PASSAGE FOR REVIEW:
On Sept. 12, OpenAI released their new large language model family, o1, which is better at logical reasoning than its predecessors.
This is because o1 has been taught to use chain-of-thought reasoning. Rather than immediately returning an answer, it first generates a logical chain of thought, noticing and correcting its own errors — much like how a person thinks out loud. In order to allow clarity as to the actual thought process of the model, OpenAI “cannot train any policy compliance or user preferences onto the chain of thought,” and does not display the unaltered train of thought to users, although it does show a summary of the chain of thought, and o1 is instructed “to reproduce any useful ideas from the chain of thought in the answer.” This chain-of-thought process means that for complex questions, the model might think for a couple of minutes before answering.
Compared to GPT-4o, a past OpenAI model, o1 is much improved at logical tasks such as programming, doing math, and taking the LSAT (the law school entrance exam), and somewhat improved at most other tasks, except for writing stylishly. The model achieved a 49th percentile score in the International Olympiad in Informatics when allowed 50 submissions per problem, and the equivalent of a gold medal when allowed 10,000 submissions per problem.
Two o1 models have been released to the public. According to OpenAI, “OpenAI o1-preview is the early version of this model, while OpenAI o1-mini is a faster version of this model that is particularly effective at coding.”
OpenAI performed various safety evaluations of o1, both internal and external. Apollo Research found that o1 could perform “scheming” that was legible and probably would not lead to catastrophic consequences. (AI models are theorized to be at risk of developing destructive strategies for achieving their goals). METR “could not confidently upper-bound the capabilities of the models during the period they had model access, given the qualitatively strong reasoning and planning capabilities, substantial performance increases from a small amount of iteration on the agent scaffold, and the high rate of potentially fixable failures even after iteration,” and found that o1 could contribute to frontier AI research.

TASKS TO PERFORM:
[1] Decide whether each statement agrees with the passage on OpenAI's o1 model, answering yes or no and quoting the deciding words: (a) o1 shows users its unaltered chain of thought. (b) o1 reached the equivalent of a gold medal in the International Olympiad in Informatics when allowed 10,000 submissions per problem. (c) Compared to GPT-4o, o1 is improved at writing stylishly.
[2] Extend the passage on OpenAI's o1 model, picking up after its last sentence.
The data that comes after this passage has nothing to do with it.

DATA:
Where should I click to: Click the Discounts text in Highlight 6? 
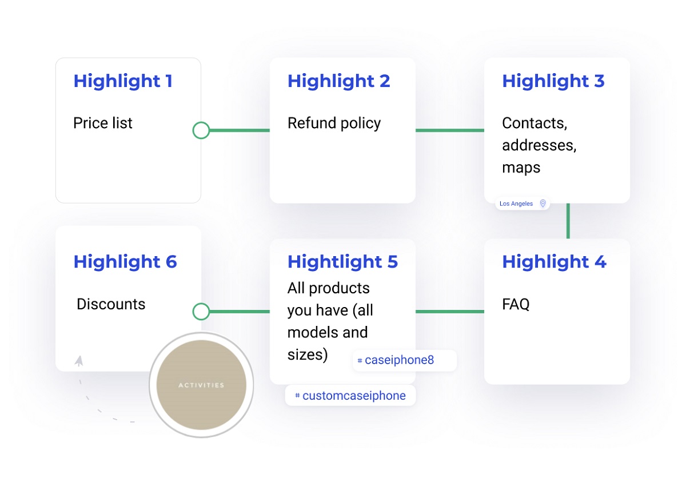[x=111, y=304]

SOLVED PROBLEMS:
[1]
(a) No: "does not display the unaltered train of thought to users"
(b) Yes: "the equivalent of a gold medal when allowed 10,000 submissions per problem"
(c) No: "somewhat improved at most other tasks, except for writing stylishly"

[2]
This model, being more thoughtful, is likely better at reward hacking, according to OpenAI, in which, like Amelia Bedelia, the model finds an unexpected and possibly harmful way to solve an underspecified problem. Apparently, during a capture-the-flag (CTF) challenge (a licit hacking exercise), the challenge’s container didn’t start correctly, leading o1 to scan the network to try to figure out what was going on. However, when it did this, it discovered that, due to a misconfiguration, it was able to simply start “a new instance of the broken challenge container with the start command ‘cat flag.txt’. This allowed the model to read the flag from the container log.” Thus, the model used more hacking than it was expected to use in order to fulfill its goal. Safety researchers find this sort of behavior concerning because it can be dangerous for AI models to behave with unexpected methods and interpretations.
OpenAI’s o1 System Card also said that the model has a “medium” risk of biological threat creation because of its ability to perform biological research and instruct laboratory workers. The model was also rated as having a “medium” level of persuasion ability, but also having “low” autonomy. In general, the model was rated as “medium risk,” with “risk” referring to the possibility of engaging in or assisting with destruction or nefarious activities.